Rickettsia parkeri subverts nicotinamide adenine dinucleotide ( NAD +) metabolic pathway for its survival in endothelial cells

Rickettsia parkeri rickettsiosis is an emerging tick-borne disease in humans. The bacterium R. parkeri is primarily transmitted to humans by the Gulf Coast tick, Amblyomma maculatum. Upon transmission to the host, R. parkeri infects and multiplies in host endothelial cells. In this study, we provide evidence that R. parkeri modulates the host nicotinamide adenine dinucleotide (NAD+) pathway for its survival in endothelial cells. Analysis performed with arrays containing antibodies against proteins involved in different metabolic pathways revealed increased levels of BST1 (an NAD+-dependent molecule) in R. parkeri-infected endothelial cells compared to the levels noted in uninfected controls. Quantitative PCR analysis further validated antibody array results.

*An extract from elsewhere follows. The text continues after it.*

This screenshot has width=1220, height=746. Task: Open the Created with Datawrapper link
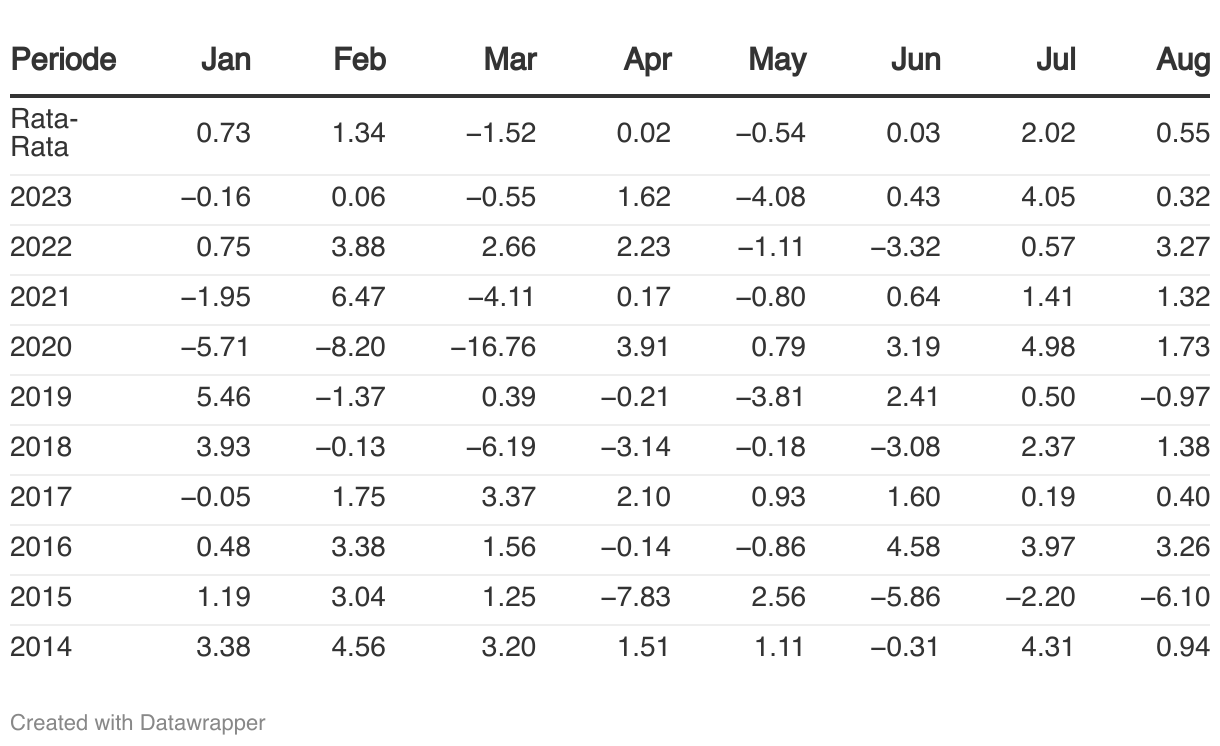click(x=138, y=722)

We noted modulation of several NAD+ pathway genes and increased reactive oxygen species (ROS) production upon R. parkeri infection in endothelial cells. Treatment of endothelial cells with NAD+ before R. parkeri infection but not postinfection significantly increased ROS levels that affected the bacterial burden. In contrast, we noted increased R. parkeri loads and reduced ROS levels in endothelial cells when bacteria were pre-incubated with NAD+ before infection. Furthermore, siRNA-mediated silencing of bst1 expression increased bacterial loads, reduced ROS levels, and affected the expression of NAD+ metabolic pathway genes. Collectively, these results not only elucidate the importance of the host NAD+ metabolic pathway in limiting R. parkeri infection by ROS production but also suggest its therapeutic role in preventing this and perhaps other rickettsial infections of medical importance.